WRITTEN REQUEST: Extract the records below from the line that contains "Describe the element at coordinates (712, 60)" through the line that contains "書籍の概要 is located at coordinates (247, 648).", and reproduce those lines without any change.
◇ ◇ ◇
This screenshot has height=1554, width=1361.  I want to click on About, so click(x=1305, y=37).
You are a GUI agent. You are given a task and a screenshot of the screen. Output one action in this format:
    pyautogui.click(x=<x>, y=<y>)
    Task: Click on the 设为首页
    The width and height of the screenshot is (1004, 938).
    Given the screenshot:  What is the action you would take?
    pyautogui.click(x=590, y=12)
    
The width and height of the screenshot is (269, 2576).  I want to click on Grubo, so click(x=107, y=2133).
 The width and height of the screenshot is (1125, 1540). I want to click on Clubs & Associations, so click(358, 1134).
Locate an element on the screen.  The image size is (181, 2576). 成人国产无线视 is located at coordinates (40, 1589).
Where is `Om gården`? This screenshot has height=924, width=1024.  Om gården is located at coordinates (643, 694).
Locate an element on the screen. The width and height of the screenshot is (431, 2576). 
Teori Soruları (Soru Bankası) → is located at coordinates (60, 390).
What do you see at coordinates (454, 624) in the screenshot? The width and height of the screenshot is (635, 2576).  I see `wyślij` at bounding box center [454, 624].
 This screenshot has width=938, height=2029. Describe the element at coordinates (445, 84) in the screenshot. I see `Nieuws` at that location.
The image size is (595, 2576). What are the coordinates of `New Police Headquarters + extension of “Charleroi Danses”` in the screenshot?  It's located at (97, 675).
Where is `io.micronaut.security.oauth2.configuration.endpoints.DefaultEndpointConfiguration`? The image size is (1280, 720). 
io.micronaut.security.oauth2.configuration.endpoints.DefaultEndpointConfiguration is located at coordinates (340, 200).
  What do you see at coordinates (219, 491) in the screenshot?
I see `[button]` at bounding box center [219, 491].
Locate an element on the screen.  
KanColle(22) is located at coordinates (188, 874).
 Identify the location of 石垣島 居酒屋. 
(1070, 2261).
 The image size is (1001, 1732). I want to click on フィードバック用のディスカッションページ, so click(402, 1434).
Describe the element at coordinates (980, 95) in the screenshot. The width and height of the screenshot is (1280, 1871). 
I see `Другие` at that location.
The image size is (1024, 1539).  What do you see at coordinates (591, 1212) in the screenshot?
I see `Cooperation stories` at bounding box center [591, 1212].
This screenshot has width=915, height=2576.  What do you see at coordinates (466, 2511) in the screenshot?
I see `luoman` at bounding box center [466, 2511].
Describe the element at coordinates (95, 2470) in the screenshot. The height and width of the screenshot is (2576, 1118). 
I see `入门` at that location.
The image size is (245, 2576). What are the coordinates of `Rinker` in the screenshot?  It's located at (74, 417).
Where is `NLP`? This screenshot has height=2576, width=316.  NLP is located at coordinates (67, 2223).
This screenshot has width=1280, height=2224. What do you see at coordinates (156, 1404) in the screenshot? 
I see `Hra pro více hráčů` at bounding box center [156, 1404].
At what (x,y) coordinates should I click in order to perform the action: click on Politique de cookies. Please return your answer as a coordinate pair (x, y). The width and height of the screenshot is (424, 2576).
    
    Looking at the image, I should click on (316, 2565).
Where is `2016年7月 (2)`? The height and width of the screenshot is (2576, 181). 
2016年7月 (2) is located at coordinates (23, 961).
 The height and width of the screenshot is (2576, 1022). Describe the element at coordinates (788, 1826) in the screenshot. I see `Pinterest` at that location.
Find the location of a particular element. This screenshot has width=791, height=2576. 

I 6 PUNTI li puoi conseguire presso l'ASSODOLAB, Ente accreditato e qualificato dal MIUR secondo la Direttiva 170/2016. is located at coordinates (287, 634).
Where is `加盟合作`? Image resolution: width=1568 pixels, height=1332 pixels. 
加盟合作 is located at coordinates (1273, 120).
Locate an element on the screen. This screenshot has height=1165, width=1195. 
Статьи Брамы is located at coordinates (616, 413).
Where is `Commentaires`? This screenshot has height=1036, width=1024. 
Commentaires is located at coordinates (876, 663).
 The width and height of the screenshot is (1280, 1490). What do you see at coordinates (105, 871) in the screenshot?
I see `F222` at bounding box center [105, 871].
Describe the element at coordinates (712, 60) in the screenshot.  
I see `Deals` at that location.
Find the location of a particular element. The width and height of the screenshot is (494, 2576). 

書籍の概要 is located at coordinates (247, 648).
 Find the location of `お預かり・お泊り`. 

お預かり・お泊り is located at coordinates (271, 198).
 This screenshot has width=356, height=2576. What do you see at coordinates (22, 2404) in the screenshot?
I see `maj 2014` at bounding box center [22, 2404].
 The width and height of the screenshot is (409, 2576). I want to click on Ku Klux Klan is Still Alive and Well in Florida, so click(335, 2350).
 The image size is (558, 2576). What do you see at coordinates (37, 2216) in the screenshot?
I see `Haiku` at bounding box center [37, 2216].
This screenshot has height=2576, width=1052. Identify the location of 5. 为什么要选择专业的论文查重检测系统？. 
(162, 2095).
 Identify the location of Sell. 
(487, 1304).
◇ ◇ ◇
EXERCISE RESPONSE:
Describe the element at coordinates (712, 60) in the screenshot.  
I see `Deals` at that location.
Find the location of a particular element. The width and height of the screenshot is (494, 2576). 

書籍の概要 is located at coordinates (247, 648).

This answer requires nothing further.